Excerpt to read —
┌──

I've put instructions into the default php.ini that explain this control and how to open up non-ascii logging if one is willing to accept any consequences which might come from that.

As for EBCDIC, if you're running in an EBCDIC environment, you have to compile in an EBCDIC environment so that strings and character literals are encoded correctly, and that the correct table for <ctype.h> is used.

IETF standards are woefully unaware of non-Latin languages, I used to title at that windmill in the 90's when HTML was being finalized. If you get bored, see the postings of philipp@res.enst.fr on www-html and www-talk mailing lists.

I'm not an English language bigot: I just won't compromise security for convenience, even if it's a major inconvenience to use (say) Cyrillic or Biao Gao with IETF protocols.

If the standards are inadequate, fix them. Don't willingly write broken code that violates them.

In addition to the previous logger experiment, i now went a bit further and checked same with syslog-ng and dsyslog. Previously it was rsyslog, as it turned out. Anyway not sure there are more syslog daemons to get on Jessie by default and i've no other VMs to break ATM. At least what turned out is, that the behavior of all of them is same as shown before - an UTF-8 string lands in the syslog. Furthermore, seems it doesn't care whether BOM is present or not.

Regarding BOM - it might be more clear why the new RFC requires it for UTF_8 and why it requires UTF-8 to be the shortest form http://www.unicode.org/reports/tr36/#UTF-8_Exploit . To answer the earlier question - there is absolutely nothing in the core that deals with BOM. And i wouldn't even try to understand, what the given syslog daemon does in this case. Fe doing a write of the ill formed sequence 41 C2 3E 42 as from the UNICODE-TR36, it lands in the log file without any complain whether BOM is used or not. Apparently there is a security aspect. As per the RFC, the implementation does not have to interpret UTF-8 without BOM, but also it wouldn't care about an arbitrary string contents.

└──

Listing —
┌──

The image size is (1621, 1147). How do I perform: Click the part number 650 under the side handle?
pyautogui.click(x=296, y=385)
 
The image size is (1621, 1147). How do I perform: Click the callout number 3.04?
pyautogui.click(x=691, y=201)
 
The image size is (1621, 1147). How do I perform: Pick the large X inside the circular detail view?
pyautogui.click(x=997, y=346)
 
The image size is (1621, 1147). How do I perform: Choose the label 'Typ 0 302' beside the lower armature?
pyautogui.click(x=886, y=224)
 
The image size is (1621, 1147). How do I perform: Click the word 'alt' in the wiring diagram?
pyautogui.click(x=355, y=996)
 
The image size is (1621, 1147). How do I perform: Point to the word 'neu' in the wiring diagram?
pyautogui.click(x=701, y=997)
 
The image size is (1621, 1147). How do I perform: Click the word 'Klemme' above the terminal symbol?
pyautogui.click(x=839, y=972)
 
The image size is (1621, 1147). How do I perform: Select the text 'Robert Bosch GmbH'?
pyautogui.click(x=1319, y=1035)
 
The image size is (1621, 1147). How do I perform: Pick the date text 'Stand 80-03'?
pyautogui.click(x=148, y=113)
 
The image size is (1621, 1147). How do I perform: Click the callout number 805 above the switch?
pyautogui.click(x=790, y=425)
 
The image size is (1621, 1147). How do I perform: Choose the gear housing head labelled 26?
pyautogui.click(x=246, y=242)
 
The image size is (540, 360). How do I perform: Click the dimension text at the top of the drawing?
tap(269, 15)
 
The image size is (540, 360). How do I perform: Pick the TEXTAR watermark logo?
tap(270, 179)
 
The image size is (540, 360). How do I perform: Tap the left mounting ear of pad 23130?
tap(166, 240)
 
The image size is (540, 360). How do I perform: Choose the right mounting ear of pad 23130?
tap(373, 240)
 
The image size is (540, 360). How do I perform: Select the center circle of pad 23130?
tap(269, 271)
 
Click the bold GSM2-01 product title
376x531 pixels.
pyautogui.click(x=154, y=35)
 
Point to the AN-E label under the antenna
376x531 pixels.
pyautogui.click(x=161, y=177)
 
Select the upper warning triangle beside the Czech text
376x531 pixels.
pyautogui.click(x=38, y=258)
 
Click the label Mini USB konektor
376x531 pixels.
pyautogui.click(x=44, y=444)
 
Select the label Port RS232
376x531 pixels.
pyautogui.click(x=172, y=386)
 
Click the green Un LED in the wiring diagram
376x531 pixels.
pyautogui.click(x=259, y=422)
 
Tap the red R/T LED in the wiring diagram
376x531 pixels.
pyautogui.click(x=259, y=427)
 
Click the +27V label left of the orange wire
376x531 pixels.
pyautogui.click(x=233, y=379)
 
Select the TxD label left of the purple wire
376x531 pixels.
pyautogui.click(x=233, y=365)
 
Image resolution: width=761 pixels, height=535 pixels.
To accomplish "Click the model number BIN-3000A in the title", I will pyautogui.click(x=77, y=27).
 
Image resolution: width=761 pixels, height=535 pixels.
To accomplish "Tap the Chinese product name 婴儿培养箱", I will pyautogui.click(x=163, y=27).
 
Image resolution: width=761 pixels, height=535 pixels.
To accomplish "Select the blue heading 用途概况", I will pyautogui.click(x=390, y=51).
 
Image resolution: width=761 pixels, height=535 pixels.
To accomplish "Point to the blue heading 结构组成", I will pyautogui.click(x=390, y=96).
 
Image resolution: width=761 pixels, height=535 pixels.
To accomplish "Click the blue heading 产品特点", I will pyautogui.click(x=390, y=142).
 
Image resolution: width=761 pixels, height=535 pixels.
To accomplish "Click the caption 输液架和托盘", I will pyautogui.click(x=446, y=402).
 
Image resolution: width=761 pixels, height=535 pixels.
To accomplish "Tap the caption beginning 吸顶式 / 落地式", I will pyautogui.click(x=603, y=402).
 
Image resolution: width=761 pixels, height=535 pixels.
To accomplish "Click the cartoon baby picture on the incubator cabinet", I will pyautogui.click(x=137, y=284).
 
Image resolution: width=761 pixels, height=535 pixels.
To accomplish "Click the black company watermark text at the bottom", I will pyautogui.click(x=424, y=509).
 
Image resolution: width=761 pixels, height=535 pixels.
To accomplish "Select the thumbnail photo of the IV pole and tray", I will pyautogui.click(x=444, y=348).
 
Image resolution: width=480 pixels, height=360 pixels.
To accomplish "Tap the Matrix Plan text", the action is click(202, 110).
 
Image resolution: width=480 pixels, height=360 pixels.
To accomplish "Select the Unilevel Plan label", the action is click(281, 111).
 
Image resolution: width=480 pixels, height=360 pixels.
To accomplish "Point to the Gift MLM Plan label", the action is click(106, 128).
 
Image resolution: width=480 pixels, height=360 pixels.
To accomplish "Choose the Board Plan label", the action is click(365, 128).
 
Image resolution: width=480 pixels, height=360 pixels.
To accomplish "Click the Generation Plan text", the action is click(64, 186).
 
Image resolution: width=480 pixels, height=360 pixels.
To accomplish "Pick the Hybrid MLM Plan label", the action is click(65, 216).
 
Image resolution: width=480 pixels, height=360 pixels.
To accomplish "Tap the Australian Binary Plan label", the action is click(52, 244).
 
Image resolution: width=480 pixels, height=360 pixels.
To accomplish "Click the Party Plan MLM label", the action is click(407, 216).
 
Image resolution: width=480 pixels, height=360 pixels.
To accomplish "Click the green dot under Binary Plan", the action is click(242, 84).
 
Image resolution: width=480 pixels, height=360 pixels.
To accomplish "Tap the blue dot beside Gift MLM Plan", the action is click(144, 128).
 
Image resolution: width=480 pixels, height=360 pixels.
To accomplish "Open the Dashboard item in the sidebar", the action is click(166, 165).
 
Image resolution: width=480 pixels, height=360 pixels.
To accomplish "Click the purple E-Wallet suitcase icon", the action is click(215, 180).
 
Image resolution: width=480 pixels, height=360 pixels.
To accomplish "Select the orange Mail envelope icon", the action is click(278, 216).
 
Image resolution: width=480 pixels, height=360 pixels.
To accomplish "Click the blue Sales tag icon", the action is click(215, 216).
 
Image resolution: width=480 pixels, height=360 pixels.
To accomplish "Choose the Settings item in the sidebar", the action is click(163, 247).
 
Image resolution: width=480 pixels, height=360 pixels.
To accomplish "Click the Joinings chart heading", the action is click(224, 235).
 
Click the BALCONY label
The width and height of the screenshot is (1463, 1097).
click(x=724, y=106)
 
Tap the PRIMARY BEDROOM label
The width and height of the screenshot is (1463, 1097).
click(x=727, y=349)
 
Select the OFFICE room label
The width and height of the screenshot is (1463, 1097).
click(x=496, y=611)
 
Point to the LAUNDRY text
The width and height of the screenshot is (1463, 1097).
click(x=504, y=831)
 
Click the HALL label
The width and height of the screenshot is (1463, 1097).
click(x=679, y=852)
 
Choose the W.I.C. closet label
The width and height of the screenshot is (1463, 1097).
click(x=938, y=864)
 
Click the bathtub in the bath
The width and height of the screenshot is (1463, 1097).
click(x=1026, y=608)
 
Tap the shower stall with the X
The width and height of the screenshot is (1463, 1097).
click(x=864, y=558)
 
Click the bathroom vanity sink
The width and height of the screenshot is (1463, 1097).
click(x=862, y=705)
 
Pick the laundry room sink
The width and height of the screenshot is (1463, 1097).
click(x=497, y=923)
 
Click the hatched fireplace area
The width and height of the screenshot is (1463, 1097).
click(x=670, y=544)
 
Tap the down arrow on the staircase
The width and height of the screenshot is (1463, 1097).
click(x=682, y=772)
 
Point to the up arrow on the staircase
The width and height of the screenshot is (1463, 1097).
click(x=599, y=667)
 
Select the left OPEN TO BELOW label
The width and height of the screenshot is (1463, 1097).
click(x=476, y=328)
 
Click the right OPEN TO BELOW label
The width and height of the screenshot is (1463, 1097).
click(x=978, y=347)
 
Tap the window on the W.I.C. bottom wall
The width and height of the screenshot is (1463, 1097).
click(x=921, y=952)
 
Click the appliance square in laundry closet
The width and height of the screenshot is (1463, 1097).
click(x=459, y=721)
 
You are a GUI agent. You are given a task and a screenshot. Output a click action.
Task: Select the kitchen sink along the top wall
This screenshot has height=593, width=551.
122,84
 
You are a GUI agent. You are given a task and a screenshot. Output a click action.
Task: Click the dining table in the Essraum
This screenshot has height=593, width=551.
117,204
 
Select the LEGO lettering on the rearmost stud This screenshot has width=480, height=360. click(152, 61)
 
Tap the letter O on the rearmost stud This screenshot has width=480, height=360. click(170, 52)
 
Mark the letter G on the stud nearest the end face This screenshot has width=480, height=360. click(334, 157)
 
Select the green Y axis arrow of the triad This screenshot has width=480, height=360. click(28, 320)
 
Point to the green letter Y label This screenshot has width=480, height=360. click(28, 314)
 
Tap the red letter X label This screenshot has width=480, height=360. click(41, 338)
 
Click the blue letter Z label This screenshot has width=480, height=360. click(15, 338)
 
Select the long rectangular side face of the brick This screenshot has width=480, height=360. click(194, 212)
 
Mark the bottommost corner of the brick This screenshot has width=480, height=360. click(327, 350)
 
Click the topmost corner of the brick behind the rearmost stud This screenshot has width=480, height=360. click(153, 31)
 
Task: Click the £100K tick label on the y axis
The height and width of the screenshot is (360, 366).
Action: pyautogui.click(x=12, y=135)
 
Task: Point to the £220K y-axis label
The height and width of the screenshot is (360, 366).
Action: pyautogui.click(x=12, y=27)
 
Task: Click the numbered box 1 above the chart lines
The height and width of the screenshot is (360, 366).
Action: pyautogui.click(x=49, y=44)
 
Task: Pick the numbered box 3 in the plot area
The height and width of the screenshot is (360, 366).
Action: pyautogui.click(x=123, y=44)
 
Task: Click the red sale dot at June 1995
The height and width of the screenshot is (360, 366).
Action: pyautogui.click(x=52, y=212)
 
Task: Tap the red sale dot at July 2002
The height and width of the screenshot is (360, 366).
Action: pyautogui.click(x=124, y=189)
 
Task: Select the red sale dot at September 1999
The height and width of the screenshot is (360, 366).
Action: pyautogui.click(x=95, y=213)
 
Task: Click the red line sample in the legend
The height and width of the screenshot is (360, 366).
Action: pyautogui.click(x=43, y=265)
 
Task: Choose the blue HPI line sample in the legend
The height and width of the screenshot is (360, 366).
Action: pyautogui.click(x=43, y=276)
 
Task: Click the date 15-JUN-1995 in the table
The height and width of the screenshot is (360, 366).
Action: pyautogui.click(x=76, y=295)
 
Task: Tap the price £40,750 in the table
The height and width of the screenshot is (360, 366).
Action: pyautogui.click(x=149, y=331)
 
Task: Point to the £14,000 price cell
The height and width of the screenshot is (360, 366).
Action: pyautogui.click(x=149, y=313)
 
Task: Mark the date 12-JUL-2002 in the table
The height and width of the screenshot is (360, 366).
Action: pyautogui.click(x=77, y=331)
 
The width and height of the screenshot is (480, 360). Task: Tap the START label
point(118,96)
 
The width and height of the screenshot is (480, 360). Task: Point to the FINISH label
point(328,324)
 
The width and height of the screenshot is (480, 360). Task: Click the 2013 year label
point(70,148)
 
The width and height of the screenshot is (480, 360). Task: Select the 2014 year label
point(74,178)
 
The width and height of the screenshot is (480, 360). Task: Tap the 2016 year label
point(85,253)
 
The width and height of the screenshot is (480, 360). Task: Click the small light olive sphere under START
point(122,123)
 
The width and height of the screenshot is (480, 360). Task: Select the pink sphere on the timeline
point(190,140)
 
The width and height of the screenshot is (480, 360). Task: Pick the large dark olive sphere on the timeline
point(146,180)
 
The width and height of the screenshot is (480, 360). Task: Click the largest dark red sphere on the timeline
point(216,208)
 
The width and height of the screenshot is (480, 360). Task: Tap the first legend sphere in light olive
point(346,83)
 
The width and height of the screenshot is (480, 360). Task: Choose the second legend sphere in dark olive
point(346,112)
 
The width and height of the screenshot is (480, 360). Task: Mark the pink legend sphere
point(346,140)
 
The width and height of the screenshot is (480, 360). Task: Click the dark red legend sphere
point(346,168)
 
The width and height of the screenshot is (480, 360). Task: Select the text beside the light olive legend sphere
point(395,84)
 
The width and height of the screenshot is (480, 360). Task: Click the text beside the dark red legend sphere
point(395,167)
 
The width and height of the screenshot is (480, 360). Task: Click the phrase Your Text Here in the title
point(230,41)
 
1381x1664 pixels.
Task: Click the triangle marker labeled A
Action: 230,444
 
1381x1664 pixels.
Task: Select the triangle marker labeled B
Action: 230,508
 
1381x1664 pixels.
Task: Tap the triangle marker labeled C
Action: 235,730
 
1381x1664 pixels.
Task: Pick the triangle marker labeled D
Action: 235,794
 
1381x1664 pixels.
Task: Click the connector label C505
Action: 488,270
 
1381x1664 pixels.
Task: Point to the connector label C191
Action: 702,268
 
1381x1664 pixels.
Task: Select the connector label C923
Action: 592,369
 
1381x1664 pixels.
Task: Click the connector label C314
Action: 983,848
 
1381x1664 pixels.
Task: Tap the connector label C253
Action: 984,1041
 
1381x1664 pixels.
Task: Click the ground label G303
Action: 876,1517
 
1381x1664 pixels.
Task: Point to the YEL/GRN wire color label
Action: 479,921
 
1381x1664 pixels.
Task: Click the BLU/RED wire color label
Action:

└──

Goal of the exercise —
According to the excerpt on syslog and non-ASCII logging, which two syslog daemons were tested in addition to rsyslog?

Output for this exercise —
syslog-ng and dsyslog